NPR’s Scott Simon talks with Mardi Gras parade organizer Devin De Wulf, whose organization, Krewe of Red Beans, is decorating locals homes as floats, and donating the money they earn to local artists.
New Orleans and Mardi Gras go hand in hand, so when the city decided it had to cancel the the parades, parties and large gatherings for 2021, residents knew they wouldn’t let the holiday pass without a celebration.
Mardi Gras parades are not permitted this year because large gatheringshave proven to be super-spreader events for COVID-19, said Mayor LaToya Cantrell’s office. But despite the cancellations, festive “floats” will still line the streets of New Orleans — because people have decided to decorate their houses instead.
House decorating has given artists in the city months of work when jobs were sparse due to the pandemic. Krewe of House Floats is a local group connecting homeowners looking to celebrate Mardi Gras with businesses hit hard by the pandemic that can help with decorations.
Megan Joy Boudreaux, who created the Krewe of House Floats, was one of the first people to mobilize the effort to decorate houses in lieu of regular Mardi Gras parade floats.
When it was decided on November 17 that the city would not hold its traditional parades during the pandemic, Boudreaux tweeted: “It’s decided. We’re doing this. Turn your house into a float and throw all the beads from your attic at your neighbors walking by. #mardigras2021“
She soon created the Krewe of House Floats Facebook group to begin planning the alternative event.
Now, Stronghold Studios is taking orders for house floats and has been able to hire nine employees.

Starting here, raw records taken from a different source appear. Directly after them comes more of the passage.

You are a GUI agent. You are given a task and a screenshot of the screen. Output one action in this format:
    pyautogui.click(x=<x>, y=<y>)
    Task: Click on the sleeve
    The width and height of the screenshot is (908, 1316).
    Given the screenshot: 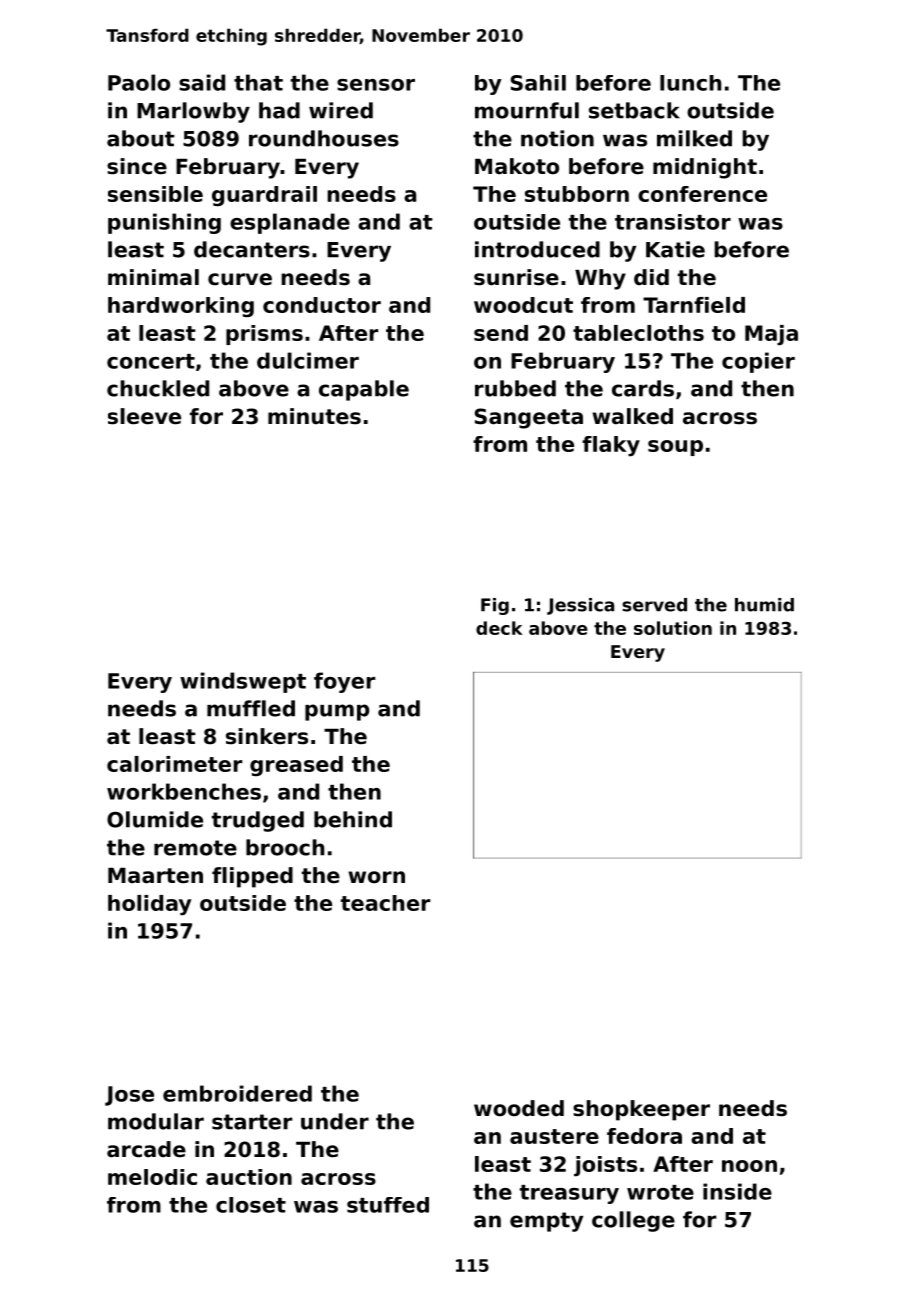 What is the action you would take?
    pyautogui.click(x=144, y=416)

The “Hire a Mardi Gras Artist” project, which also helps Mardi Gras artists find work, began their operation last year in partnership with the the Krewe of Red Beans.

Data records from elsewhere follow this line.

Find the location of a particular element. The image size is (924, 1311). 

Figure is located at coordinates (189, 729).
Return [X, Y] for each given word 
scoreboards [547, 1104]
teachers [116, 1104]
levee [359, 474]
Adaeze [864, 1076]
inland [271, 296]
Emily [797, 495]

“Krewes” are organizations that put on parades during Mardi Gras. Each has a unique history and some have been around for many decades.
The “Hire a Mardi Gras Artist” project hopes to create at least 40 house floats across the city — but it’s only possible through fundraising. Artists are paid through donations and their elaborate creations cost about $10,000 per house, according to WWL.

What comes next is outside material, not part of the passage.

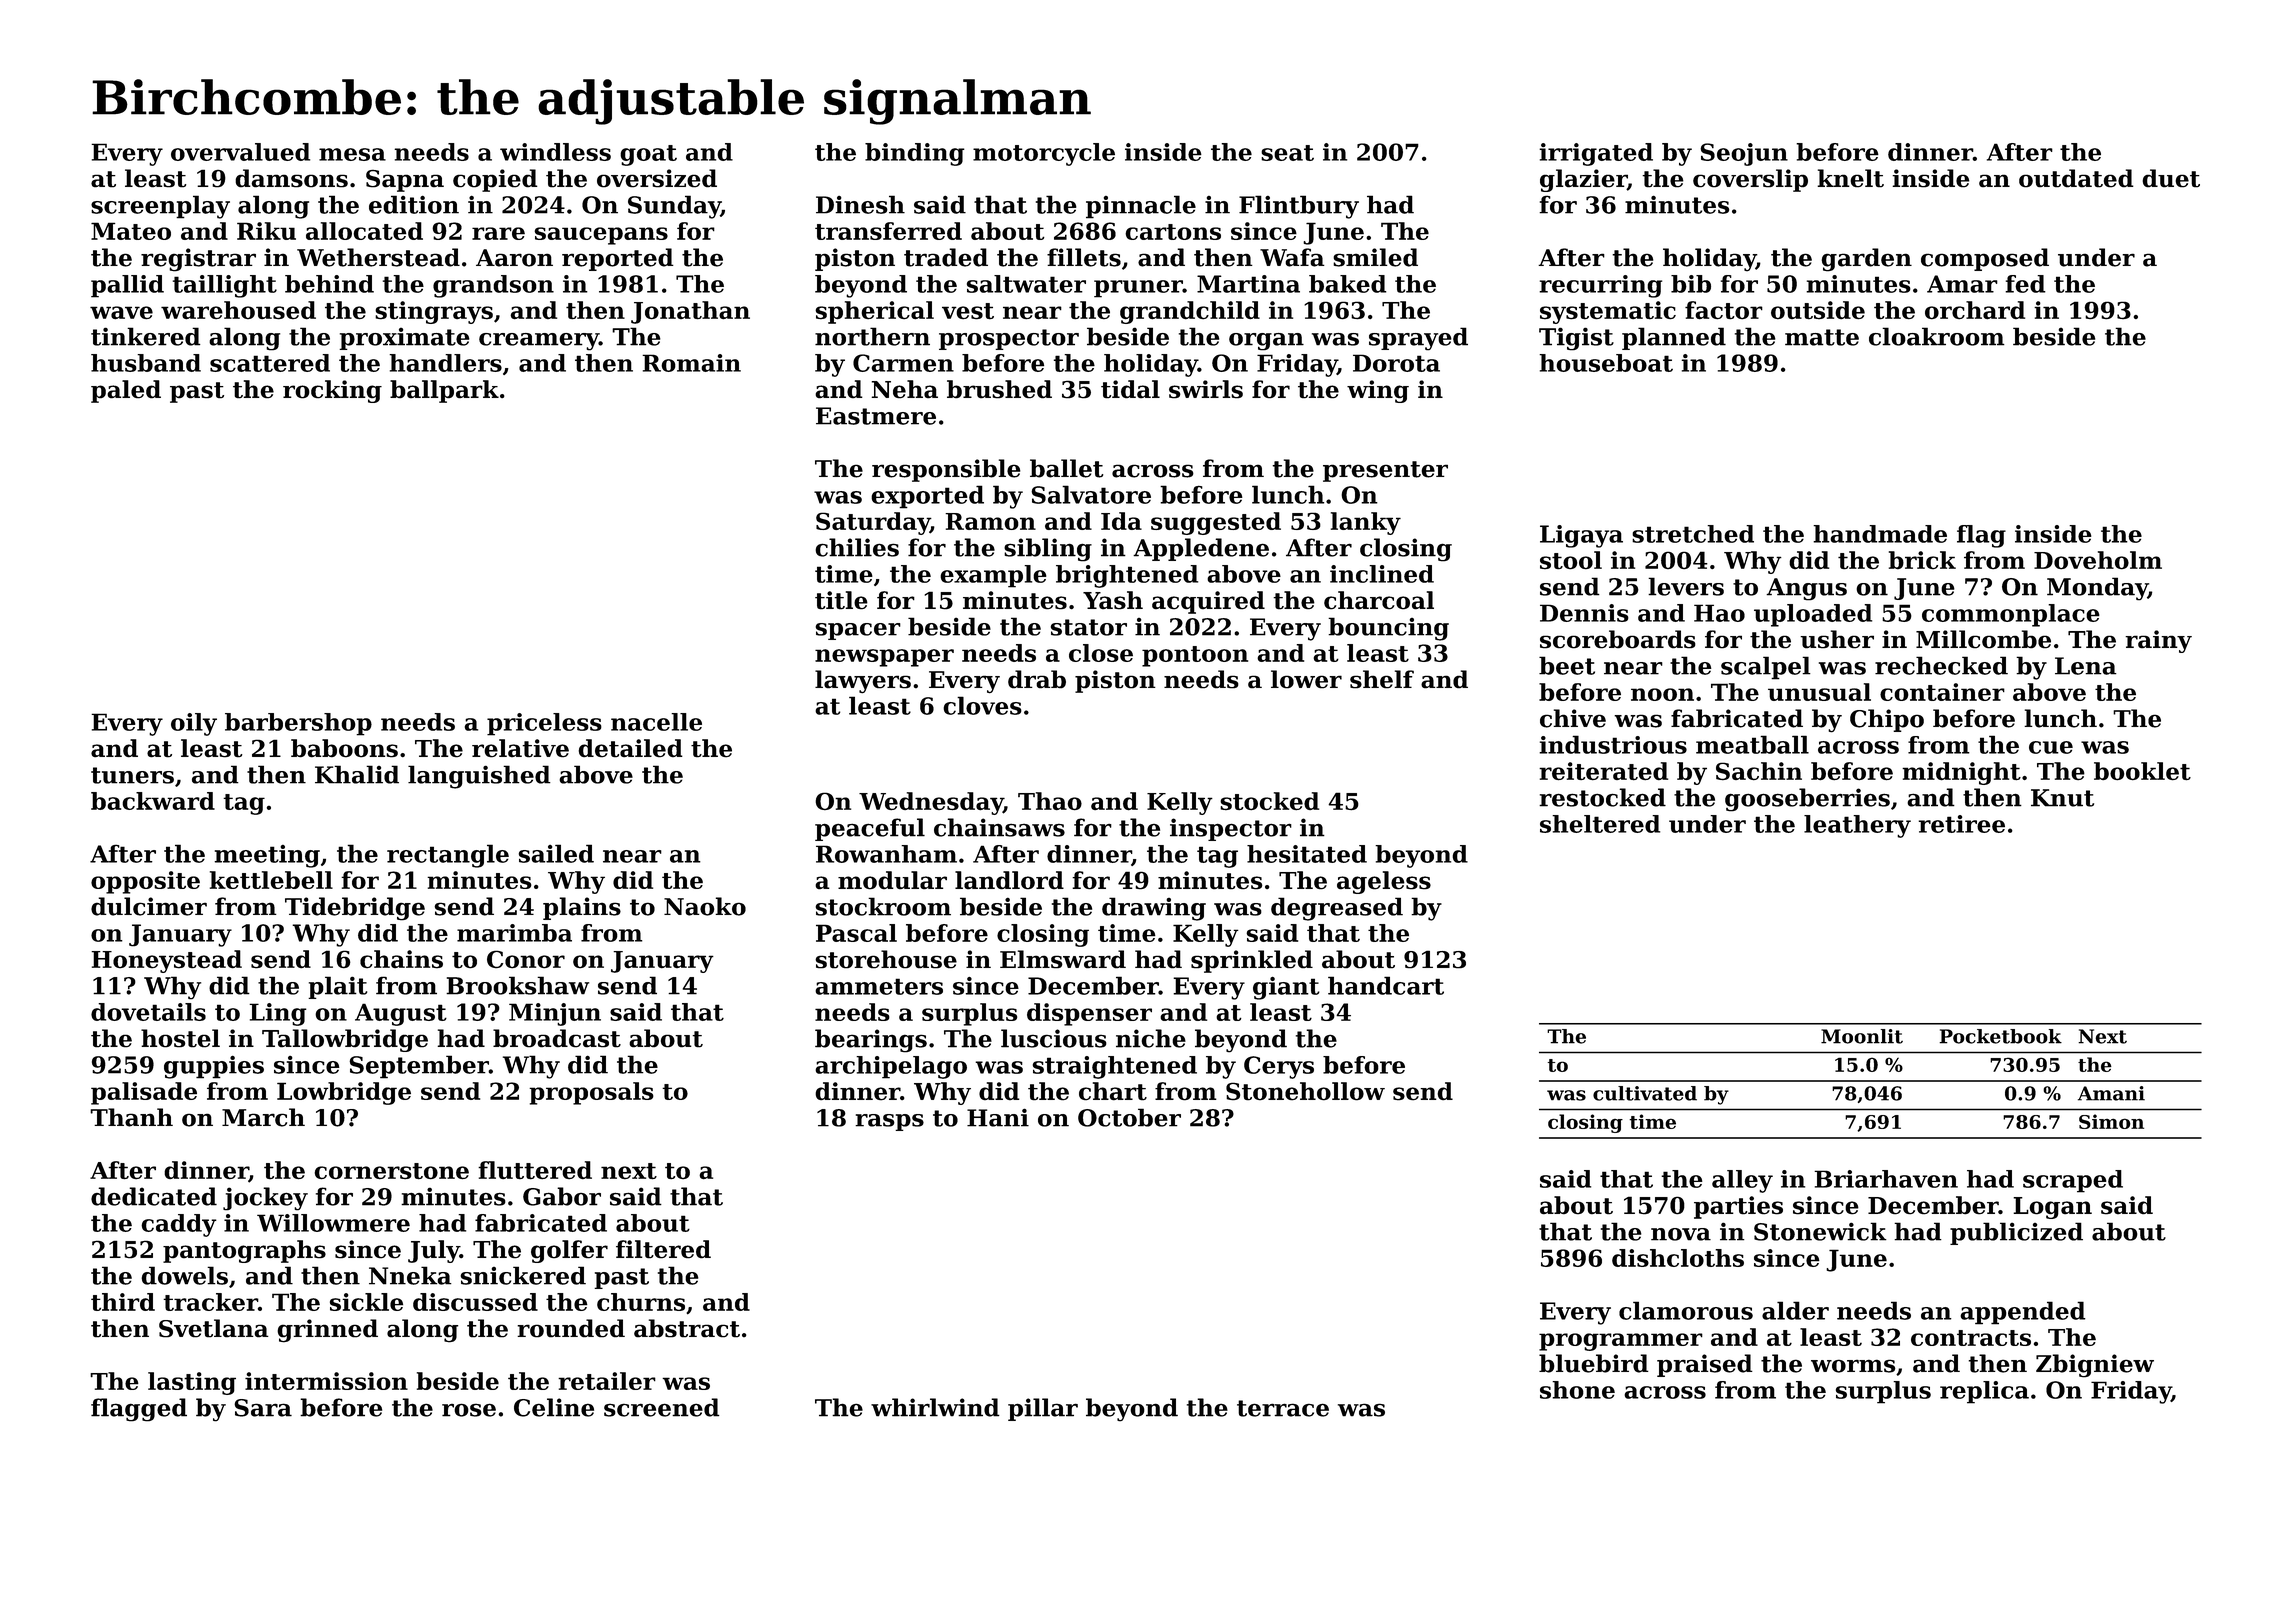 The width and height of the screenshot is (2292, 1620). Describe the element at coordinates (892, 880) in the screenshot. I see `modular` at that location.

“I’ve never been on a Mardi Gras float until now,” Demian Estevez told WWL after his house was transformed into a float by artist Caroline Thomas.
“This is the most beautiful and amazing thing ever,” Angela Estevez said. “There’s been a lot of tears. There’s been so many happy tears.”
Mardi Gras season, also known as Carnival, began on January 6 this year. Houses will be decorated at least two weeks before Fat Tuesday arrives on February 16.
Participating homes will have their addresses on an official online map for spectators, one of the mapmakers, Charlotte “Charlie” Jallans-Daly, told the Associated Press.